LE PROBLÈME =>
Rendez en anglais cette phrase de l'extrait sur Rabbi Akiba Eiger : « Cette fois-ci, pendant la conversation, Rabbi Akiba fit entendre certaines de ses merveilleuses interprétations. »

EXTRAIT DE PAGE =>

Un certain soir de séder, alors que Rabbi Akiba et ses hôtes étaient attablés et parlaient de la délivrance d’Egypte, la main d’un invité heurta le verre de vin qui était devant lui, le verre tomba, et le vin se renversa sur la nappe toute blanche.

Pour qu’il n’ait pas honte, Rabbi Akiba ébranla la table, fit tomber le verre qui était devant lui, renversa le vin et dit :

– J’ai l’impression que la table n’est pas bien en équilibre.

Le 13 Tichri 5593 (1833) notre maître rendit son âme pure à son Père des Cieux, à l’âge de soixante-seize ans.

On raconte que jusqu’au dernier moment, celui où son âme s’échappa, il avait à la bouche le verset « Ma bouche dira la louange de Dieu ». Et en vérité, ce verset reflète toutes ses qualités, ses actes et ses comportements, car toute sa vie symbolisait la louange de Dieu.

Notre maître a laissé derrière lui sept fils et six filles. Tous sont grands en Torah, à commencer par son gendre Rabbi Moché Sofer, auteur du ‘Hatam Sofer. On a aussi imprimé beaucoup de ses commentaires sur la Michnah et la Guemara. Et jusqu’à aujourd’hui, dans toutes les yéchivoth, on étudie sa Torah et sa sagesse.

L'humilité de Rabbi Akiva Eiger

Les juifs de Nickelsbourg furent saisis d’une grande émotion : un invité de marque allait arriver dans la ville, le gaon Rabbi Akiba eiger, qui allait à eisenstadt en Hongrie pour le mariage de sa fille la tsaddeket avec Rabbi Moché Sofer, le « ‘Hatam Sofer ». On disait qu’en chemin, il allait passer par Nickelsbourg et rencontrerait le Rav de la ville, Rabbi Mordekhaï Benett.

Il n’est donc pas surprenant que tous les juifs de la ville, du plus jeune au plus âgé, sortent à la rencontre de l’invité célèbre pour chercher à l’apercevoir. Ceux qui étaient grands en Torah espéraient aussi mériter d’entendre ses divrei Torah.

Les juifs de Nickelsbourg se réjouissaient donc que vienne chez eux quelqu’un qui avait la réputation d’être un gaon comme il y en a peu !

Cependant, de son côté, le Rav de la ville, Rav Mordekhaï Benett, était très réticent. Il s’entretint de Torah avec l’invité, sans entendre de lui fût-ce une seule explication originale ! « Je ne comprends pas pourquoi on s’extasie tant sur Rabbi Akiba Eiger », dit-il ensuite. « J’ai parlé avec lui de Torah, et je n’ai trouvé en lui aucun signe de grandeur ni de génie qui sorte de l’ordinaire ! »

Au bout de quelques jours, Rabbi Akiba poursuivit son voyage. Mais peu de temps après il revint à Nickelsbourg, pour demander à parler avec le Rav Mordekhaï Benett de sa petite communauté, dans laquelle il y avait des choses à améliorer de toute urgence.

Cette fois-ci, pendant la conversation, Rabbi Akiba fit entendre certaines de ses merveilleuses interprétations. Rabbi Mordekhaï fut extrêmement surpris, et pria l’invité de parler le Chabath suivant dans la grande synagogue de Nickelsbourg.

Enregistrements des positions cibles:
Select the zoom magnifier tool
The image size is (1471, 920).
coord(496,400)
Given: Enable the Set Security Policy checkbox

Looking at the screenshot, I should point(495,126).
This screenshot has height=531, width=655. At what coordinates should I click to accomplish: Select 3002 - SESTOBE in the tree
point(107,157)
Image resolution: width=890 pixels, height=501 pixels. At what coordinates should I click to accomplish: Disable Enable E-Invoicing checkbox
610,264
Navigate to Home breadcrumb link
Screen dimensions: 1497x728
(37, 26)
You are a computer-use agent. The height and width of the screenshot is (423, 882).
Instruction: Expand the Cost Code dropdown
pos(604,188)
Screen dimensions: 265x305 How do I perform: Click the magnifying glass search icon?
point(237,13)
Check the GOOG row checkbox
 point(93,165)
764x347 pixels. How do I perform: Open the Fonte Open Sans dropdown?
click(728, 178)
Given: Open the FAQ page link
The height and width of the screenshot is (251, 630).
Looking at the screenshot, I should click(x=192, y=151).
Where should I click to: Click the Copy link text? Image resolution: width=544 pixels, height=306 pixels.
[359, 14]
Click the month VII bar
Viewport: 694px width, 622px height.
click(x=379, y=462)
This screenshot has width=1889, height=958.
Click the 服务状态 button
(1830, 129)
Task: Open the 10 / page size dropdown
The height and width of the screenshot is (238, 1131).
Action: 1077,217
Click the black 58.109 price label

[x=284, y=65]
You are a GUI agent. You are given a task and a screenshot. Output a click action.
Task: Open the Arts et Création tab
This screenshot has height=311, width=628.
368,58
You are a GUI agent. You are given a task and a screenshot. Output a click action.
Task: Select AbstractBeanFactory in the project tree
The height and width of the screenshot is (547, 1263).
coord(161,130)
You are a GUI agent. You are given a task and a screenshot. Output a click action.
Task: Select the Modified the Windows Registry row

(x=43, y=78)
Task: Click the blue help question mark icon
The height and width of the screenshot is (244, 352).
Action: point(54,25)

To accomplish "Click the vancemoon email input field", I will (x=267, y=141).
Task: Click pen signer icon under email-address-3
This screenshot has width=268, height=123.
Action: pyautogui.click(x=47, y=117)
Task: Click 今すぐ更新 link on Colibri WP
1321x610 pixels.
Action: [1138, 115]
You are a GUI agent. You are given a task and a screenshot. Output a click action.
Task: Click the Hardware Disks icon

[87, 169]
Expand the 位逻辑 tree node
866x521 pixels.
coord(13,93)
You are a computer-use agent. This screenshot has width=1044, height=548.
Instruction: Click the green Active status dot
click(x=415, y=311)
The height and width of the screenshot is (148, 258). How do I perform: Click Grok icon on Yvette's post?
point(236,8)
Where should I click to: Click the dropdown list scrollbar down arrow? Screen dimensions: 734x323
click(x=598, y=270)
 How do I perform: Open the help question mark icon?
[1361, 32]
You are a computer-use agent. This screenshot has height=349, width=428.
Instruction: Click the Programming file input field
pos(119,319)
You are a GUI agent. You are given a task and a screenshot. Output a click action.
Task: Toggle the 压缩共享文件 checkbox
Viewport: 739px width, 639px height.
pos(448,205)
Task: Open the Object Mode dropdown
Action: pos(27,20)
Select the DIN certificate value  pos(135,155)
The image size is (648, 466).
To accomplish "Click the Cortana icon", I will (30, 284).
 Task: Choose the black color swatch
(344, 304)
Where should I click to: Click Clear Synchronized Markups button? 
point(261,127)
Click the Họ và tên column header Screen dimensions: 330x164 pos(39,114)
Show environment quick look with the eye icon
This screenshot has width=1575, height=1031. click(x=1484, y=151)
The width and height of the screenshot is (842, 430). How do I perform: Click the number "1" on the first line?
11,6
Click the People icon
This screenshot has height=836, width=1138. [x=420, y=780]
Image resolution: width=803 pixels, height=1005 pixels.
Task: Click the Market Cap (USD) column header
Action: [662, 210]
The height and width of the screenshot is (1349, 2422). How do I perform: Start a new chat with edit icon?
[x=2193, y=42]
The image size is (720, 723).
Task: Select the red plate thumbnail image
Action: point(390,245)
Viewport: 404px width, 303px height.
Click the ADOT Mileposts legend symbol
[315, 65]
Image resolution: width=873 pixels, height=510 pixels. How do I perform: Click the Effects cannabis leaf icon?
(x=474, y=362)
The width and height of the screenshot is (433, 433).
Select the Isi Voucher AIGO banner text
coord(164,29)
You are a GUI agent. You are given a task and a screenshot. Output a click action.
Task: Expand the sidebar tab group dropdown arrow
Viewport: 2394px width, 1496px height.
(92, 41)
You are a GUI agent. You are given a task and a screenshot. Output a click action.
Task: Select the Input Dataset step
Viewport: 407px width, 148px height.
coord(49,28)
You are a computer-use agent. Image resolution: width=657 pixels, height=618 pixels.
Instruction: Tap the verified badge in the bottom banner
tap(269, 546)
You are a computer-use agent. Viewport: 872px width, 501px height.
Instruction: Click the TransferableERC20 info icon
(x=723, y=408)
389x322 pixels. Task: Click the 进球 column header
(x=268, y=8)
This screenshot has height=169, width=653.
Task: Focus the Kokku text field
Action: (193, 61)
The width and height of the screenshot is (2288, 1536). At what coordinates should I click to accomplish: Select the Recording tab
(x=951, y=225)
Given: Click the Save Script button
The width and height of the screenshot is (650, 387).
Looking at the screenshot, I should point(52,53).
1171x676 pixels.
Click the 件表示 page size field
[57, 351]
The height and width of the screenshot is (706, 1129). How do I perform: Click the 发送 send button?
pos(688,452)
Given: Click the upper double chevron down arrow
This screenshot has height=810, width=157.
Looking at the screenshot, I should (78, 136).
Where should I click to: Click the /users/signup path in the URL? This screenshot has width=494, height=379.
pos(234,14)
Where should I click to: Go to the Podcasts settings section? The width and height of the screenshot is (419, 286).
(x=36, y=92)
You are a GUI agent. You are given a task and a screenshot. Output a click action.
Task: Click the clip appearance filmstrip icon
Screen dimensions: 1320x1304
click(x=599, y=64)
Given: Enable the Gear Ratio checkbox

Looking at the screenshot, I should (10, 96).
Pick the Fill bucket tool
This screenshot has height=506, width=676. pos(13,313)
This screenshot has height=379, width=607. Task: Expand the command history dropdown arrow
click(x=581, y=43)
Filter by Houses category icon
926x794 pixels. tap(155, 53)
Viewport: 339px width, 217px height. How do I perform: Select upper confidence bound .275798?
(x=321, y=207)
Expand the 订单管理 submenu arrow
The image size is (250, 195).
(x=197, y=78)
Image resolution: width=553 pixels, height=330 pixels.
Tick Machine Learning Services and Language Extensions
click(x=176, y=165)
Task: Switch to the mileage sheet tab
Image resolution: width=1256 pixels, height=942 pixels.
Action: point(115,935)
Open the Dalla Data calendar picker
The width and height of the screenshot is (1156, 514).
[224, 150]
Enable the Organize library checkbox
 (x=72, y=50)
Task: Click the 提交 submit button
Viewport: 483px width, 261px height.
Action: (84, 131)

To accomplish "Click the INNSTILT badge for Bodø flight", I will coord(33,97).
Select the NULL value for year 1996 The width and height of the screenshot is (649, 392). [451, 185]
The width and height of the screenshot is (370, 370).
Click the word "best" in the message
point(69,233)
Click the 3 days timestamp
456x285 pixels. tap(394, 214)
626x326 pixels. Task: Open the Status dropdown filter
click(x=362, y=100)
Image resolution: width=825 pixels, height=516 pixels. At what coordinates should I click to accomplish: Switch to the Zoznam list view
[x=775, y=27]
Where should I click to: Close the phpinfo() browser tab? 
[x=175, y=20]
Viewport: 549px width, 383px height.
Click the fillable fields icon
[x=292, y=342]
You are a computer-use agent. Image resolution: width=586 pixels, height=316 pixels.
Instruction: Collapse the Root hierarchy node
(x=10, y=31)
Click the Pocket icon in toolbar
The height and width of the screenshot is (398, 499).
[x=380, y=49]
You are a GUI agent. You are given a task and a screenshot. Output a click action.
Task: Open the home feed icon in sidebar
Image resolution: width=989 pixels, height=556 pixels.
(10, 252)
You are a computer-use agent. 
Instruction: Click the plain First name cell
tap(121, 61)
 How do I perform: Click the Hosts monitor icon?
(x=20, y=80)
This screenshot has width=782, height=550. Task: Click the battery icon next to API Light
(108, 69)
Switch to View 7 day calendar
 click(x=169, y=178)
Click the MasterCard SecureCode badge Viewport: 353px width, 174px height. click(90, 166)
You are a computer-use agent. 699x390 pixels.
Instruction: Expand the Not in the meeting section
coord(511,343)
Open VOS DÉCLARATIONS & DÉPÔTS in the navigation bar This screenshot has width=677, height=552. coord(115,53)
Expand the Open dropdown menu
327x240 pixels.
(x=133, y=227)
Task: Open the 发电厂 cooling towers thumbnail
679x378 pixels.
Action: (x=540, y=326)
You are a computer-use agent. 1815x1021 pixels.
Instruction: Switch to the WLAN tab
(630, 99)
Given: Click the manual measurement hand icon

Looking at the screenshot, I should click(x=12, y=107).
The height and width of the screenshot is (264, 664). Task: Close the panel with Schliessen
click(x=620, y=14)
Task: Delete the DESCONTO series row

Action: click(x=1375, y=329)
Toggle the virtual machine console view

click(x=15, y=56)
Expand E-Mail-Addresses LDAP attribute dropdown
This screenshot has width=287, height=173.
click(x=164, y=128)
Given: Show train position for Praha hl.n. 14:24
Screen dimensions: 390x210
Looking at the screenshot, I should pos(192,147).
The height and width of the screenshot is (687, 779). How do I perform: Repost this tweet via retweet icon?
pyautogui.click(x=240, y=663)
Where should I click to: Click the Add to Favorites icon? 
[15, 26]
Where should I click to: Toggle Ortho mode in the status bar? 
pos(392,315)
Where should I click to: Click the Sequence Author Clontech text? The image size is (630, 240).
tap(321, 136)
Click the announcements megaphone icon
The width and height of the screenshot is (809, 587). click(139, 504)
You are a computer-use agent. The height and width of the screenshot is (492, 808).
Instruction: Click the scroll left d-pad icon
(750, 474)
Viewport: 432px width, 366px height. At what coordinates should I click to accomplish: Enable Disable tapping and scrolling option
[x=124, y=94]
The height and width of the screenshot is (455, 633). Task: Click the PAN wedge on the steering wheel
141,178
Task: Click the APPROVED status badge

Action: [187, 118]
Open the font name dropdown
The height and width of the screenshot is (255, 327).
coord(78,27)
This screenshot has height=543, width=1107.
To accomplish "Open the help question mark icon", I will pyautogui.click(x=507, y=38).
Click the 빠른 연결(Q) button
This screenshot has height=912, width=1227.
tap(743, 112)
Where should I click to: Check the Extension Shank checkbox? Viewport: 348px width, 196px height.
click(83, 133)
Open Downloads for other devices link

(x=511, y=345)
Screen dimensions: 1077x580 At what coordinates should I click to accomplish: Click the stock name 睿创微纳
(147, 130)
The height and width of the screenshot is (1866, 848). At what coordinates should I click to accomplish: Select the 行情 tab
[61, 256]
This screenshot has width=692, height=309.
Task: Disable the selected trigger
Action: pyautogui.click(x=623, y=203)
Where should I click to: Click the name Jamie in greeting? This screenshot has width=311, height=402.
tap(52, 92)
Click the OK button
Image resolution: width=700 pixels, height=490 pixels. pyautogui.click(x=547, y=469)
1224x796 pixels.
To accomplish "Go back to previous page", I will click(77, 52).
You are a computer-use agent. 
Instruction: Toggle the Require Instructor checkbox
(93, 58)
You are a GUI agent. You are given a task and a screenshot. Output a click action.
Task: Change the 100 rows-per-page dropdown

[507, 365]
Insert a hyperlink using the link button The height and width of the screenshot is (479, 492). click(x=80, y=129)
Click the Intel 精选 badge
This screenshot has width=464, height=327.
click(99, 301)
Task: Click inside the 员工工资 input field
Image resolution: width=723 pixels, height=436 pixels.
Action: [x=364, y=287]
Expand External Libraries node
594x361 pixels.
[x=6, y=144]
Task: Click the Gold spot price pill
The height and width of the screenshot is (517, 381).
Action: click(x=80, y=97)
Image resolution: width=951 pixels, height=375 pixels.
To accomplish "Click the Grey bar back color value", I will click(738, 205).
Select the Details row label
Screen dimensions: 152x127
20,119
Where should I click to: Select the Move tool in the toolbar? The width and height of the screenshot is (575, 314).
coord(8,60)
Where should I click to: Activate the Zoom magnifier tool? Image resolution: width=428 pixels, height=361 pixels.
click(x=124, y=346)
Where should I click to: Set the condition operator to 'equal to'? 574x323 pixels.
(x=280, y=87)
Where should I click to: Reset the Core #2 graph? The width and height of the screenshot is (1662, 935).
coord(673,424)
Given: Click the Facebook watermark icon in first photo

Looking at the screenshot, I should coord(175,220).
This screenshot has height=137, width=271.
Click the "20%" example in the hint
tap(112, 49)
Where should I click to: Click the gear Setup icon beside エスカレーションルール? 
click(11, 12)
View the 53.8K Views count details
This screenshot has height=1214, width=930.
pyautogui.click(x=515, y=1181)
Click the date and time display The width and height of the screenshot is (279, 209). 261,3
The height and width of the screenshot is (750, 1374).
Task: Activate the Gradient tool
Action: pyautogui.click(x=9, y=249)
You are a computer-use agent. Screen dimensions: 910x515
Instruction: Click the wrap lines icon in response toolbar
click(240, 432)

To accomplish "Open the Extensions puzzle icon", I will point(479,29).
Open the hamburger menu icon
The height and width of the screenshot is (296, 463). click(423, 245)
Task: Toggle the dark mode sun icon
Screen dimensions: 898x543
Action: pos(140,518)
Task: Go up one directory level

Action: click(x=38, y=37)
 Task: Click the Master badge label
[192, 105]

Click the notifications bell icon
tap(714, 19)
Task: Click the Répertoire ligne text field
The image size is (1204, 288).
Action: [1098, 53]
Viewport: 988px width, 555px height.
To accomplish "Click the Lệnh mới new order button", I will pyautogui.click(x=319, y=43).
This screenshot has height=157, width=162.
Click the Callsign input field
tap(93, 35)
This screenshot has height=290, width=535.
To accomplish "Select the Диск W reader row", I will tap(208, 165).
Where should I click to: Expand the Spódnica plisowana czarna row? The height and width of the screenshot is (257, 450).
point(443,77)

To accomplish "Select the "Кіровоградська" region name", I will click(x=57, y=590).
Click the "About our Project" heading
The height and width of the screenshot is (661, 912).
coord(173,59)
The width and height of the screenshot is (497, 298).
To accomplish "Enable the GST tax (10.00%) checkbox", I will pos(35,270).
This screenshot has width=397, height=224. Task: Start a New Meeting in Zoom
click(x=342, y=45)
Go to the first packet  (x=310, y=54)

RÉPONSE COMPLÈTE =>
This time, during the conversation, Rabbi Akiba shared some of his wonderful interpretations.